:: WHAT YOU SHOULD DO ::
The records that follow must be repeated exactly, minus the images.

:: AVAILABLE DATA ::
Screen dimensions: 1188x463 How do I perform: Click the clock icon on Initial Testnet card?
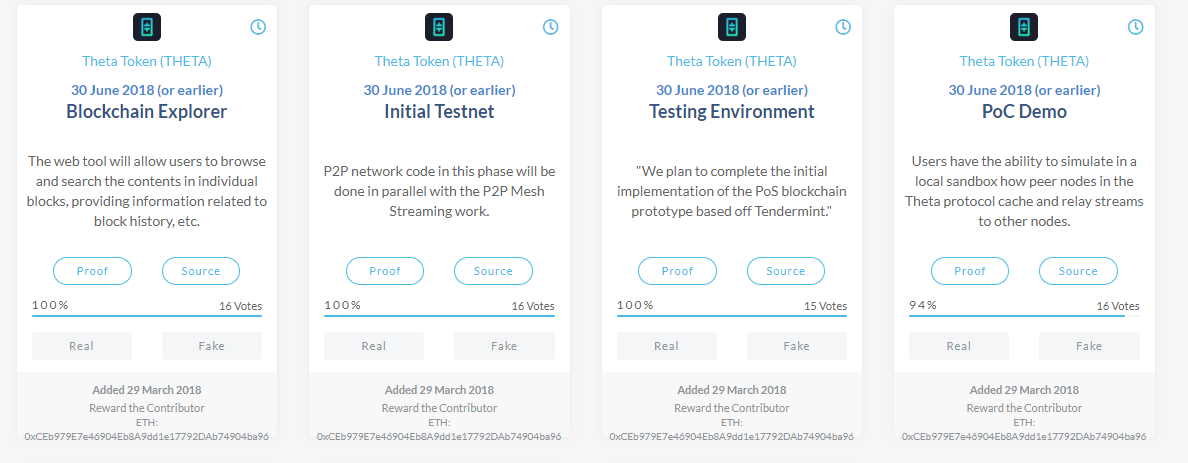click(x=550, y=27)
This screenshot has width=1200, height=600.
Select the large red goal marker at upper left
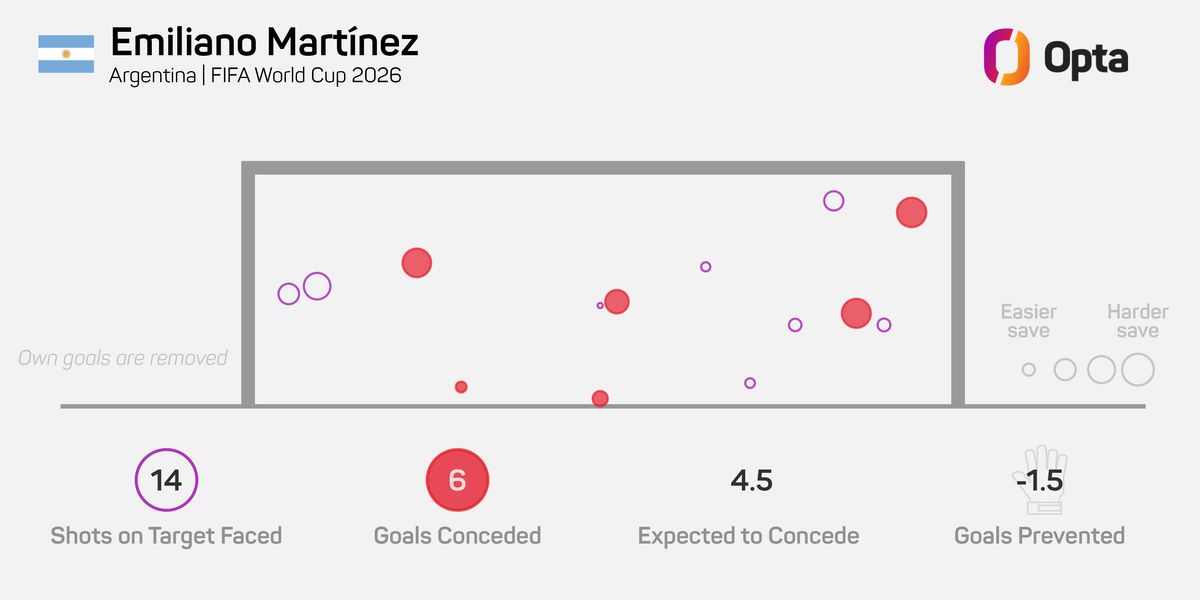(416, 263)
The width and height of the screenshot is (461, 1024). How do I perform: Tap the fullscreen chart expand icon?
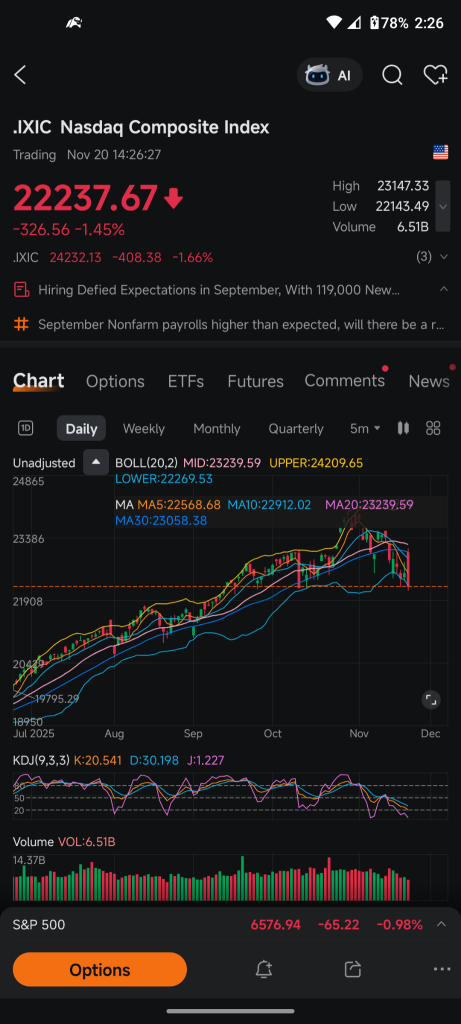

:: THE ANSWER ::
Screen dimensions: 1188x463 How do I perform: Click the clock icon on Initial Testnet card?
click(x=550, y=27)
This screenshot has width=1200, height=600.
Select the large red goal marker at upper left
(416, 263)
The width and height of the screenshot is (461, 1024). How do I perform: Tap the fullscreen chart expand icon?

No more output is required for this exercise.